Some of us remember the propaganda that led to the invasion of Iraq and the destabilisation of Syria. The US supported Iraq for most of Iran-Iraq war and turned a blind eye to the infamous 1988 Halabja massacre of Kurdish peshmerga and Iranian Revolutionary Guards (aka Islamic Revolutionary Guard Corps or IRGC), while Iran flew in journalists to document and film the carnage before losing control. While this incident did not play a role in the propaganda for the first Gulf War, over the Iraqi invasion of Kuwait, it featured prominently in the progressive media after 9/11.
Yet the violent repression narrative served to justify the onset of a war that could kill millions of innocent civilians and plunge the global economy into a deep depression with spiralling fuel prices affecting critical supply chains. Worse still, it could well go nuclear. In less than a week the whole politico-rhetorical climate has shifted dramatically. To put things into perspective, unless the US backs out immediately, which given Trump's recent pronouncements seems unlikely, they will be in it for the long haul and it will much harder to conquer 93 million Iranians with as much as 7000 years of shared history and an unforgiving mountainous terrain than occupying Iraq or Afghanistan.

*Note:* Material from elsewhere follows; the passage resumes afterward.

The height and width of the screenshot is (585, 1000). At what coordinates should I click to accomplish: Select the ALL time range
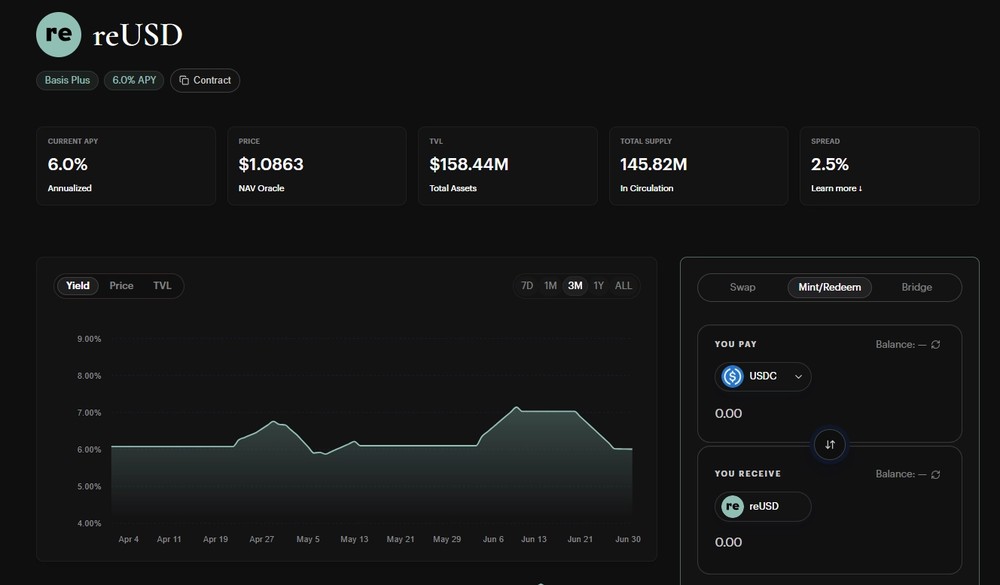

In the Punch and Judy show that it is British politics, Reform have ceased to play the good guys with the best interests of the native British working classes at heart. They have gone full ZioNeoCon. You could not put a cigarette paper between Lindsay Graham and Nigel Farage. Yet In 2014, Farage observed: "In almost every country in which the West has intervened or even implied support for regime change, the situation has been made worse and not better. This is true of Libya, Syria and of course Iraq." (Declassified UK). Trump, of course, made many similar claims about draining the swamp and bringing an end to forever wars to win over his MAGA base. Alas Kemi Badenoch’s Tories are singing from the hymn sheet condemning Sir Keir Starmer for failing to join the Israeli-American military offensive. For a few short days, I began to loathe Keir Starmer less than the leaders of the alleged opposition parties. But what are they opposing, the UK government’s failure to follow Benjamin Netanyahu’s orders? Can anyone now seriously doubt that our political leaders are not in charge at all. They’re little more than teenagers in a high-school debating society recycling talking points about the dangers of antisemitism, while the people they purportedly serve face economic ruin as a result of reckless military interventionism. The closure of the Strait of Hormuz and the bombing of oil facilities across the Middle East and Iran only exacerbate the existing economic challenges of a small densely populated island over-reliant on imported resources. Gas and oil prices are already surging. The Gulf States, home to many affluent British expats, will become environmentally unviable with the destruction of their desalination plants.
The situation is very fluid, but I can already hear rumblings of boots on the ground from the usual suspects. With Peter Mandelson disgraced, Tony Blair has predictably come out in favour of Israeli foreign policy. We’re being primed for the prospect of a ground war, but I don’t see many youngsters volunteering, however bleak the prospect of life on the dole at home may seem. I don’t have any answers, but it’s little consolation to have one’s worst fears of societal collapse come true.